— Сидя за монтажным столом, я убирала из киноленты бракованный кусок. Вырезала, склеила, просмотрела… Поразилась, насколько просто можно вычеркнуть образ. Был человек в кадре, чик-чик, и нет его… А фильм продолжается, как не бывало. И мне вдруг стало страшно. Пока я тут вожусь с киноплёнкой, кто-то могущественный махнет монтажными ножницами… Чик-чик, и я тебя больше не увижу… Ты ведь никогда не говорил, что будет, когда твоя миссия завершится…
— Не говорил, но думаю об этом постоянно… Не знаю… Иногда мне кажется, что ничего уже не произойдёт, всё случившееся — сон, наваждение, эксцесс мироздания, а я — игрушка в его руках, которой позабавились, забросили в старый шкаф и не вспомнят, словно нет никакой разницы, что я сделаю и как. Ведь с точки зрения здравого смысла не может быть никакого путешествия во времени, да и времени, как четвёртого измерения пространства, не существует. Вместо него — звучащая панорама, последовательность звуков и образов. Однажды возникнув, они уже не в состоянии исчезнуть… Оказавшись в начале этого века, не изменить того, что произошло со мной в ХХI, хотя будущее еще не наступило… Вот такой парадокс…
— Хочешь обратно?
— Ещё месяц назад я бы радостно закивал. Каждое утро, просыпаясь, слышал шум машин за окном, рэп, доносящийся от соседей, треньканье мобильного телефона в кармане куртки, а когда открывал глаза, понимал, что это сон, и жутко страдал… А потом встретил тебя, и ловлю себя на мысли, что не хочу туда, где нет твоих глаз, твоего смеха и обещанного вечера за семейным самоваром…

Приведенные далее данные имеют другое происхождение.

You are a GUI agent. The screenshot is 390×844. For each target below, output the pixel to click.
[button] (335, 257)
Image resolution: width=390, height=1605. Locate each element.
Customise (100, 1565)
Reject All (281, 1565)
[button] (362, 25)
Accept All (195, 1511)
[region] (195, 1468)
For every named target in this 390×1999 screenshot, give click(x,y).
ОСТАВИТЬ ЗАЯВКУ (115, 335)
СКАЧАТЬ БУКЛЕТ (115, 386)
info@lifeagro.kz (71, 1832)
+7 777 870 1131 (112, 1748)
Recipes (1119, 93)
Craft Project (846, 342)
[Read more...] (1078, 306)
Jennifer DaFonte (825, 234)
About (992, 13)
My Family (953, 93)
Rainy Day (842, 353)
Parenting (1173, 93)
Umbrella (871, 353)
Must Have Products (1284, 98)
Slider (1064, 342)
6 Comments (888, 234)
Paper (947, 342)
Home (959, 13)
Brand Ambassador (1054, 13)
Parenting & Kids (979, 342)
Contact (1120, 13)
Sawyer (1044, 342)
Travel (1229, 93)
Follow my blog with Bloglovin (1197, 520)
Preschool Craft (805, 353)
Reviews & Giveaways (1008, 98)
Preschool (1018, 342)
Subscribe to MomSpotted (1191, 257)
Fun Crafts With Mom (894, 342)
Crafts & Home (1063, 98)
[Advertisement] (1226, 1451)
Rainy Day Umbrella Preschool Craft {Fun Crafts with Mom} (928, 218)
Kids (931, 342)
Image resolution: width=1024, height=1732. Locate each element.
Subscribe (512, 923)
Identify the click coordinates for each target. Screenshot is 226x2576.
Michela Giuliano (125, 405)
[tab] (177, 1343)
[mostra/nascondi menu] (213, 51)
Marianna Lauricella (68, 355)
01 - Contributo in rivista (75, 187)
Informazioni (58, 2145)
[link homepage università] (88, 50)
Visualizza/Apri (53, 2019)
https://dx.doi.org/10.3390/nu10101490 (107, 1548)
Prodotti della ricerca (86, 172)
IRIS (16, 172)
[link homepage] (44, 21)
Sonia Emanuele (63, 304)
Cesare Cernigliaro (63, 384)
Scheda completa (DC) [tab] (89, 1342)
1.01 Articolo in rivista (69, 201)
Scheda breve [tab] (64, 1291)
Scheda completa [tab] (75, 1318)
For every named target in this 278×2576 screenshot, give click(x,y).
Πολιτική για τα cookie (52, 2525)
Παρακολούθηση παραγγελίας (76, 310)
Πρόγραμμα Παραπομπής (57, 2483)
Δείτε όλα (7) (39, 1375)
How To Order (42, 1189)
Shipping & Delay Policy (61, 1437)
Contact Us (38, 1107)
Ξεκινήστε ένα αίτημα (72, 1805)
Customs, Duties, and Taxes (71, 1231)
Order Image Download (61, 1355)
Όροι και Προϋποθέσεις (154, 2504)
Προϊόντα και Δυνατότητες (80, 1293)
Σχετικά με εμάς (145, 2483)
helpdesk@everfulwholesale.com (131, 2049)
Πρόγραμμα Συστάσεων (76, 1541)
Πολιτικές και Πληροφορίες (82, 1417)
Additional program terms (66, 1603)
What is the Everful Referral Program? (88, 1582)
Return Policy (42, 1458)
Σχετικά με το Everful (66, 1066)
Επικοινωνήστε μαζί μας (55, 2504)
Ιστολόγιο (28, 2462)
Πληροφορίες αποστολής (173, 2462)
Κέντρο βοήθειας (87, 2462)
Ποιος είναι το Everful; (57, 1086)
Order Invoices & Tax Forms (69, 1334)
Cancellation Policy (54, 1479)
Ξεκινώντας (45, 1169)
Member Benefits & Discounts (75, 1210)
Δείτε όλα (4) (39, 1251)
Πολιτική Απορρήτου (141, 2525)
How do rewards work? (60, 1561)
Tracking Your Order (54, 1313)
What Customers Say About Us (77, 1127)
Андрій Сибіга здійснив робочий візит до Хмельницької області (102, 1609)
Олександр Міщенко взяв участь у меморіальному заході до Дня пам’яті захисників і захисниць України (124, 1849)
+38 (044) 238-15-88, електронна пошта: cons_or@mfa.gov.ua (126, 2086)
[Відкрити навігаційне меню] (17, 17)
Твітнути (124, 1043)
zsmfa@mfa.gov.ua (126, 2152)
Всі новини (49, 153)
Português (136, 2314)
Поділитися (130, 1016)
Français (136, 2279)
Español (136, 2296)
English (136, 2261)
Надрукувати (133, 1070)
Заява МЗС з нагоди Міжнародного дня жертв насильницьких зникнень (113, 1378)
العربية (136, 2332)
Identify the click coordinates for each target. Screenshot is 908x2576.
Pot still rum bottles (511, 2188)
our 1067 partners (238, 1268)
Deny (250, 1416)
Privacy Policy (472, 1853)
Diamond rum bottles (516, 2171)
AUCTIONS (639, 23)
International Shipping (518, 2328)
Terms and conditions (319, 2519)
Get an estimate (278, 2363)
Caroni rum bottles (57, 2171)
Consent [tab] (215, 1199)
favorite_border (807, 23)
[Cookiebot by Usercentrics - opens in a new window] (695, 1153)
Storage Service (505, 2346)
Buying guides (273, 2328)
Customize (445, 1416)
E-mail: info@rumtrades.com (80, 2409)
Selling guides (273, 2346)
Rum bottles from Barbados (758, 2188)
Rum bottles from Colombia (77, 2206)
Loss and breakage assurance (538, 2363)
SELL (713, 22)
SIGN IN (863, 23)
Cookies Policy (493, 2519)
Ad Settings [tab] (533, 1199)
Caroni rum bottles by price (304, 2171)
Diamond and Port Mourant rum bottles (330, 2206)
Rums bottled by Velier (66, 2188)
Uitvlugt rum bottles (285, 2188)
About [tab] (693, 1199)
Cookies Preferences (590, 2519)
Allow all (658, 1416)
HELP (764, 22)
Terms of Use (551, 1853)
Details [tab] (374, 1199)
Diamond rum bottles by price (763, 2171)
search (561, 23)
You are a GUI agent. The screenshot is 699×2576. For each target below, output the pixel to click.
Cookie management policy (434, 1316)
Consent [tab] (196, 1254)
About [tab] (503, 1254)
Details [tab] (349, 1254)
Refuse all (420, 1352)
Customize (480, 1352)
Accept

Суровое лицо Анны прояснилось. Она рассмеялась, словно сбрасывая напряжение.
— Так нечестно! Ты сам запер меня в этой треклятой студии, где я денно и нощно ваяю пропагандистские агитки.
— Тебе не нравится?
— Это, конечно, интересно, но совсем не то, чем я хотела бы заниматься.
— В чем же тогда ты видишь своё призвание?
— Спасать людей! Только на войне я поняла, насколько уникальна каждая конкретная жизнь! Человек может коснуться дна, он даже может на этом дне остаться, но в любом из этих случаев будет безмерно богат, имея возможность обладать своей собственной судьбой. Ведь в самом человеке кроется целый мир, вселенная. Спасти её — то же самое, что вернуть на небо падающую звезду… Михаил Афанасьевич рассказал, какие чудеса ты творил за операционным столом…
— Ах вот ты про что… А Булгаков не говорил, что ради спасения пациента врач иногда просто обязан причинить ему боль? Или про мучительный выбор — чем следует пожертвовать, чтобы спасти то, что ещё возможно?
Анна остановилась, обожгла Григория взглядом исподлобья.
— Мне кажется, что это удел не только врачей. Мучительный выбор жертвы во имя спасения — разве не про это мы только что беседовали?
Григорий не ответил. Молча они прошли по деревянному настилу, мимо суровых грифонов, поддерживающих пролёты Банковского моста. Февральский вечер, как в шубу, кутался в лиловые сумерки. Бледные отсветы редких фонарей отражались на синих волнах снега, устлавшего лёд Екатерининского канала, а над ними уже зажглось созвездие Ориона. Великий пастух небес всё больше заваливался на запад, напоминая, что, несмотря на снега и стужу, время зимы подошло к концу.
Анна остановилась, смахнула снег с позолоченных лап мифического существа и повернулась к Григорию.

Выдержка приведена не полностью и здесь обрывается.